• Problem to work on: Render the lines of the material between the one containing "Suspended Twitter Account (120, 304)" and the one containing "Digital Public Relations (118, 140)", both included, as a JSON list of strings. Use one string per line and skip any blank lines.

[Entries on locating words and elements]
____________
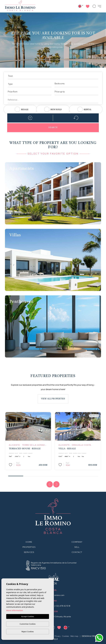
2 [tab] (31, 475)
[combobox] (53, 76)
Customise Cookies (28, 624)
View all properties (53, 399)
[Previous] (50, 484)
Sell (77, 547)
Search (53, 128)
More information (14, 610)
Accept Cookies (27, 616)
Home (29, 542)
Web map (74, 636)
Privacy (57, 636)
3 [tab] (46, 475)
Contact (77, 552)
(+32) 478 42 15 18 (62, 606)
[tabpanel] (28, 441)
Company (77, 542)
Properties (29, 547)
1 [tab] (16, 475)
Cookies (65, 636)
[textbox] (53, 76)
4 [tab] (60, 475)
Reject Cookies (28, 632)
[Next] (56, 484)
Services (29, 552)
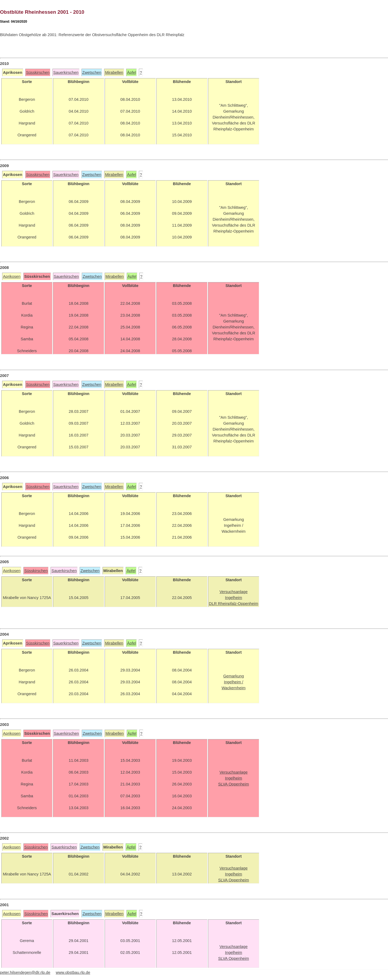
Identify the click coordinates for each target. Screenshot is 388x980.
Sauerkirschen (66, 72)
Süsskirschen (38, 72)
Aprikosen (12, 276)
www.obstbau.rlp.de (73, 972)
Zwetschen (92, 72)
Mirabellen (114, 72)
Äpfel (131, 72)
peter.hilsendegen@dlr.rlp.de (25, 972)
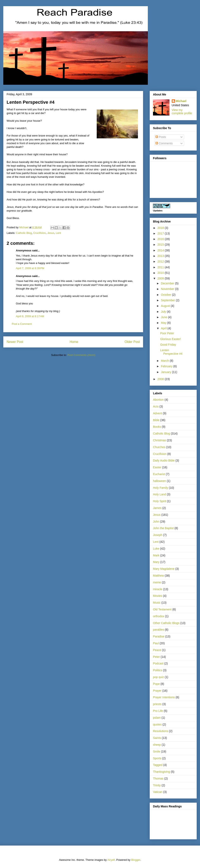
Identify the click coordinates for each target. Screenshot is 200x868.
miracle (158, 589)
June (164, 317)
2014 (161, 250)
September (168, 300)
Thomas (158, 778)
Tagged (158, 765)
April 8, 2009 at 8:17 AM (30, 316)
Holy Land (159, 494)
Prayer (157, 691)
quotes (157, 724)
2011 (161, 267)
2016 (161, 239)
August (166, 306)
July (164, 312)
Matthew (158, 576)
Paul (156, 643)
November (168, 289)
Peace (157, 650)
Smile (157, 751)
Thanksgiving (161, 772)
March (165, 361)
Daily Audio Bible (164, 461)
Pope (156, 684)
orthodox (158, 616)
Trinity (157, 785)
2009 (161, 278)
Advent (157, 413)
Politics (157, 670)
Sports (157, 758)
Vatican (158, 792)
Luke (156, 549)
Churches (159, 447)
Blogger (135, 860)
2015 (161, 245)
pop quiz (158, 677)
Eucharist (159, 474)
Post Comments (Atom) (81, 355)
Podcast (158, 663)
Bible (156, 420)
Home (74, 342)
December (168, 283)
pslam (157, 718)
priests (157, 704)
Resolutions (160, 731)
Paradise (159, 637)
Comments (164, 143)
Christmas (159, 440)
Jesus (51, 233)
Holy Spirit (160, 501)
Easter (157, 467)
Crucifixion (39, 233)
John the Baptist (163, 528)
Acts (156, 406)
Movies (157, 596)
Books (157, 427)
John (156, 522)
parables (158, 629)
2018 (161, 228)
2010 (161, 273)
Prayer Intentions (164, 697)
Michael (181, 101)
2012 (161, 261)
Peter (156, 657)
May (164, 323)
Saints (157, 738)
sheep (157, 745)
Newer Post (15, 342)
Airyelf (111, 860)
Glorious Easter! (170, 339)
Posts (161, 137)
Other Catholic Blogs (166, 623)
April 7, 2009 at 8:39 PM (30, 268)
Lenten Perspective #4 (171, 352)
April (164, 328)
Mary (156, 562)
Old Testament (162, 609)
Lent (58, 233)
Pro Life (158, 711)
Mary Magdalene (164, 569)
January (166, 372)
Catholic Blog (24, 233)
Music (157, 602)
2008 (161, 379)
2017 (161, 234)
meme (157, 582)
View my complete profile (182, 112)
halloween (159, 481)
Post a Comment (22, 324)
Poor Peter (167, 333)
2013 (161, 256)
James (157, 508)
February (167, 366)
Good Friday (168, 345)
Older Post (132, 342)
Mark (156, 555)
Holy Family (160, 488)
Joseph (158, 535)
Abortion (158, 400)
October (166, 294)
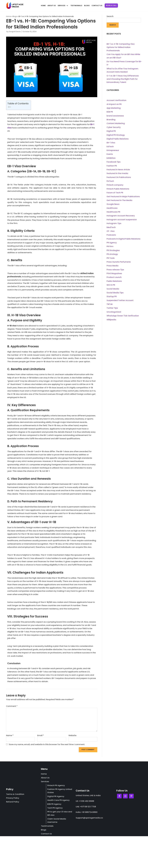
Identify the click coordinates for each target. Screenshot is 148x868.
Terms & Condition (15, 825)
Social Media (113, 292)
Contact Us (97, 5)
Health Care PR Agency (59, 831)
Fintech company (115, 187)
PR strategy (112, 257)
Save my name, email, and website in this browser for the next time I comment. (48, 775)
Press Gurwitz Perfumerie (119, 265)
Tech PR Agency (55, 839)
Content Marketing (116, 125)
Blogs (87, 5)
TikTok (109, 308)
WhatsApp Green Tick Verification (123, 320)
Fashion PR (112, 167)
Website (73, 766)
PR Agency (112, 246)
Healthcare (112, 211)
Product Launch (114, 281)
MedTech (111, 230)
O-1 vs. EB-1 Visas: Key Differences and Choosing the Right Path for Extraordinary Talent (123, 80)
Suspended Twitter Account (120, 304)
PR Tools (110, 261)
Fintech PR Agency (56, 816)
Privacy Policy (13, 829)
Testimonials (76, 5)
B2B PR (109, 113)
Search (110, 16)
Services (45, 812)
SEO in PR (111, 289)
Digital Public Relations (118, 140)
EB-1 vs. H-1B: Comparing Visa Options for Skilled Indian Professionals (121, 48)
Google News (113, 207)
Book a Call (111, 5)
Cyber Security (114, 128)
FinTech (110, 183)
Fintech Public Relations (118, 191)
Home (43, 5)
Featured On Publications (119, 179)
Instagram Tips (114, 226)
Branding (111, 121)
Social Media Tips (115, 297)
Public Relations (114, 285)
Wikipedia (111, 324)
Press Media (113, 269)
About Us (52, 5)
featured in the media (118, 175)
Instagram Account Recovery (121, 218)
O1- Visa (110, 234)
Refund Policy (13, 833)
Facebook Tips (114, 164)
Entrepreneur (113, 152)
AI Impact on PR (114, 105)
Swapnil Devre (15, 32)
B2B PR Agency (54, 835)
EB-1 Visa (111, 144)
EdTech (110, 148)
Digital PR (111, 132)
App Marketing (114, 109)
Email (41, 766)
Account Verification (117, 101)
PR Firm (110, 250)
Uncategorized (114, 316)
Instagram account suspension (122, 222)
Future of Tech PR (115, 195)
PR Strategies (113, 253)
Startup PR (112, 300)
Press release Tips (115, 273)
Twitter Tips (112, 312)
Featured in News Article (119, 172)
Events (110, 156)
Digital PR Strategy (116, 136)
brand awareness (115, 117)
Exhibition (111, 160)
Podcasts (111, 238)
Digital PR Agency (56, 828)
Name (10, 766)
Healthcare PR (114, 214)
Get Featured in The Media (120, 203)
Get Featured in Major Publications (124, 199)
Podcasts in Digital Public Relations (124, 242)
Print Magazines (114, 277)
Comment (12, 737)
____________
• Result:
[
  "Suspended Twitter Account (120, 304)",
  "PR Tools (110, 261)",
  "Fintech PR Agency (56, 816)",
  "Privacy Policy (13, 829)",
  "Testimonials (76, 5)",
  "B2B PR (109, 113)",
  "Search (110, 16)",
  "Services (45, 812)",
  "SEO in PR (111, 289)",
  "Digital Public Relations (118, 140)"
]